EXERCISE REQUIREMENTS: Convert the stretch of the listing from the line containing "Focus the 内容信息 input in the new-entry form" through the line containing "The image size is (586, 329). [54, 85]" into a JSON list of strings, one per line, with blank lines left out. Include only those lines.

EXCERPTED RECORDS:
◇ ◇ ◇ ◇
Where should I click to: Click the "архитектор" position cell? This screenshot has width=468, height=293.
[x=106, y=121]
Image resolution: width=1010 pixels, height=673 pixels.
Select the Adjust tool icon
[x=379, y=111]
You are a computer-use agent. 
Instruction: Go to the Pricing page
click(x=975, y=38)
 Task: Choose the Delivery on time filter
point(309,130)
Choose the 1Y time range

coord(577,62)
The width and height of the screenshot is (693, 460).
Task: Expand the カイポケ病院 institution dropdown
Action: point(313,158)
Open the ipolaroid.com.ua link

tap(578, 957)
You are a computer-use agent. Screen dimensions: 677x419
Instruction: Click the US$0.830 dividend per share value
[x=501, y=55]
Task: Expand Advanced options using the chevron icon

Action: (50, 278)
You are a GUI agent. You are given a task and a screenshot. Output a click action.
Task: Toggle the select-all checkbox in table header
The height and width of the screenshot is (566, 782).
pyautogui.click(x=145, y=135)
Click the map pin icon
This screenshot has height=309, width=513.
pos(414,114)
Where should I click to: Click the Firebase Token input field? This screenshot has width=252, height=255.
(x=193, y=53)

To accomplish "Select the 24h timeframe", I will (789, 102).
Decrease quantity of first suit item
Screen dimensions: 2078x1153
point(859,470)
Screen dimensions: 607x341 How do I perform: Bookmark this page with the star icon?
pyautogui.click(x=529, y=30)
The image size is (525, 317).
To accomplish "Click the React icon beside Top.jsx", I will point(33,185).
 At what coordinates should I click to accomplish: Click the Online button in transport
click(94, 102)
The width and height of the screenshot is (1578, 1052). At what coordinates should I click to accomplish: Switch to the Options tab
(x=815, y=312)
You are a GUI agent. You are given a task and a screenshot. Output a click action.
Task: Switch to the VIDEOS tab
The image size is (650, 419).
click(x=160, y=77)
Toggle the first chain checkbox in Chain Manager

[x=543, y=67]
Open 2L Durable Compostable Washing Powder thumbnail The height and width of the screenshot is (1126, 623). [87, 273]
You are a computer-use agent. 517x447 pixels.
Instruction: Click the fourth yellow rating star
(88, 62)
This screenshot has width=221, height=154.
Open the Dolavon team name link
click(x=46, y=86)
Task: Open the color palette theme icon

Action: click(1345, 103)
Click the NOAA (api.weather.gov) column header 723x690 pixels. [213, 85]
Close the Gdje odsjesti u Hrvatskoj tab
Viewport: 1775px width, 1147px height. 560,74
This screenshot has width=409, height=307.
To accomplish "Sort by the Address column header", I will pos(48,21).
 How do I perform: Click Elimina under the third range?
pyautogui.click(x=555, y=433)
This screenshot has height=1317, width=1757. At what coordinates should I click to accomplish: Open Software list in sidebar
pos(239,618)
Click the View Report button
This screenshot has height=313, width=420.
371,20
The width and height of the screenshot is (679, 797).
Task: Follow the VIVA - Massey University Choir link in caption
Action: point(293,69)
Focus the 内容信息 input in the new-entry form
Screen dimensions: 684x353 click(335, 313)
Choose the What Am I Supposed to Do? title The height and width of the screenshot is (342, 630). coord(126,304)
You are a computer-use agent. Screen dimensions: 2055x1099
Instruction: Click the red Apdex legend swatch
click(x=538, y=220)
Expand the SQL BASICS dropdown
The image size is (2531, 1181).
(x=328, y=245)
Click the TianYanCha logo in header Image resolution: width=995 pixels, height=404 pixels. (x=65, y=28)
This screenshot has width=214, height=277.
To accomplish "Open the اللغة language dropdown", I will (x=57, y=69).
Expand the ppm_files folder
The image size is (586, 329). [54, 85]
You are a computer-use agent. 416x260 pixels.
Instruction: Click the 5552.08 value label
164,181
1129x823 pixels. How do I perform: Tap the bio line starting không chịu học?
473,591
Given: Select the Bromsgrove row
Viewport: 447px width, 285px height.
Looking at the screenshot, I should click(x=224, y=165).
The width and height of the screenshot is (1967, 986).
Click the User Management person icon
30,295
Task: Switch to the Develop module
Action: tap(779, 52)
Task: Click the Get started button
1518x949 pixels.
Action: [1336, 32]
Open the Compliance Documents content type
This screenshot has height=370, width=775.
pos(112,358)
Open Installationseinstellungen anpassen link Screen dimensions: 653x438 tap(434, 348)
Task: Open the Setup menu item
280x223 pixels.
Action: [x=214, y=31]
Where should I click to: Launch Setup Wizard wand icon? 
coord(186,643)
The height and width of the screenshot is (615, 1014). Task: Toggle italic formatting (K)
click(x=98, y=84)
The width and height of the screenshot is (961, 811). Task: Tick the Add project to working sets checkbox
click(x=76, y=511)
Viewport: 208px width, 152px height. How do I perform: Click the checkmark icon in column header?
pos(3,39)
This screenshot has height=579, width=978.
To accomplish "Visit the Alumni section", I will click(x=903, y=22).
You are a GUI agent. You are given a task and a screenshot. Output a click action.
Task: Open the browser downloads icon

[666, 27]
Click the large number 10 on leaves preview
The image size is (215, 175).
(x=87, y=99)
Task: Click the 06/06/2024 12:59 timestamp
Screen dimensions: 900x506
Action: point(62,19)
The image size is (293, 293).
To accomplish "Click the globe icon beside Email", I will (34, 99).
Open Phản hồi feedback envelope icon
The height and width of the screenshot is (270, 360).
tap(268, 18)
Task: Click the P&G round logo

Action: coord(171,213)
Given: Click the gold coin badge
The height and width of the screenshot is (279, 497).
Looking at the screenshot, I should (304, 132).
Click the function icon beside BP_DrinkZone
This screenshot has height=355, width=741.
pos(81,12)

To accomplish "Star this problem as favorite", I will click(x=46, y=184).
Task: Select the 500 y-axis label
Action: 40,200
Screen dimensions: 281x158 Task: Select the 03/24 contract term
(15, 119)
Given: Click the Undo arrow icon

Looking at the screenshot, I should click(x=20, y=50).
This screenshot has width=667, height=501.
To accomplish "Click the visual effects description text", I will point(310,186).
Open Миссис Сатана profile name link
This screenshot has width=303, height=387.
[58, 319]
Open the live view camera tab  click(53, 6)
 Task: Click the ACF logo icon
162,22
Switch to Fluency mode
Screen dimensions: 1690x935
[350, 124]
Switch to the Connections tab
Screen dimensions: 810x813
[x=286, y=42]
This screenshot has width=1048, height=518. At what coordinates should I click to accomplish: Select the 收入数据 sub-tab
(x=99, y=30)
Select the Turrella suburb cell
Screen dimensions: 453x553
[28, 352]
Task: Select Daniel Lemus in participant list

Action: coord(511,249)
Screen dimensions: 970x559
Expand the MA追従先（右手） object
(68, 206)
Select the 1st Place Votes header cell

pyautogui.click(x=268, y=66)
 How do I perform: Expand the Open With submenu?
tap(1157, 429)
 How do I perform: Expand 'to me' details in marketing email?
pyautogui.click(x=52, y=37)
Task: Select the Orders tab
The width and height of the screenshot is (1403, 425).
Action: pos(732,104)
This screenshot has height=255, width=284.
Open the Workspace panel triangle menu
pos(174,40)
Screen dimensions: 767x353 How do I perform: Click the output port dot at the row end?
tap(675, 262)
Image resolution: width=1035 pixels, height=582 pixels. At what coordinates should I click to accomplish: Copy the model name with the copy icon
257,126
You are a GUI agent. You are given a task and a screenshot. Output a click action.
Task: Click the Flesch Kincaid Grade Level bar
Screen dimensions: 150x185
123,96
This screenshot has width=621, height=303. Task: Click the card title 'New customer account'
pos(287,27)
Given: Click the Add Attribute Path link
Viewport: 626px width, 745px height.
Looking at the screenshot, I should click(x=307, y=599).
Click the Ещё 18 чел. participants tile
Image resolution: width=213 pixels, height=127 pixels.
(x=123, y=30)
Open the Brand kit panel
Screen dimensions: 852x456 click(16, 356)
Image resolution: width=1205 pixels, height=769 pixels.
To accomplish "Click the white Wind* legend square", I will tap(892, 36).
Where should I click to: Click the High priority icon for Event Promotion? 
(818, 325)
◇ ◇ ◇ ◇
ANSWER FOR THE TASK:
[
  "Focus the 内容信息 input in the new-entry form",
  "Screen dimensions: 684x353 click(335, 313)",
  "Choose the What Am I Supposed to Do? title The height and width of the screenshot is (342, 630). coord(126,304)",
  "You are a computer-use agent. Screen dimensions: 2055x1099",
  "Instruction: Click the red Apdex legend swatch",
  "click(x=538, y=220)",
  "Expand the SQL BASICS dropdown",
  "The image size is (2531, 1181).",
  "(x=328, y=245)",
  "Click the TianYanCha logo in header Image resolution: width=995 pixels, height=404 pixels. (x=65, y=28)",
  "This screenshot has width=214, height=277.",
  "To accomplish \"Open the اللغة language dropdown\", I will (x=57, y=69).",
  "Expand the ppm_files folder",
  "The image size is (586, 329). [54, 85]"
]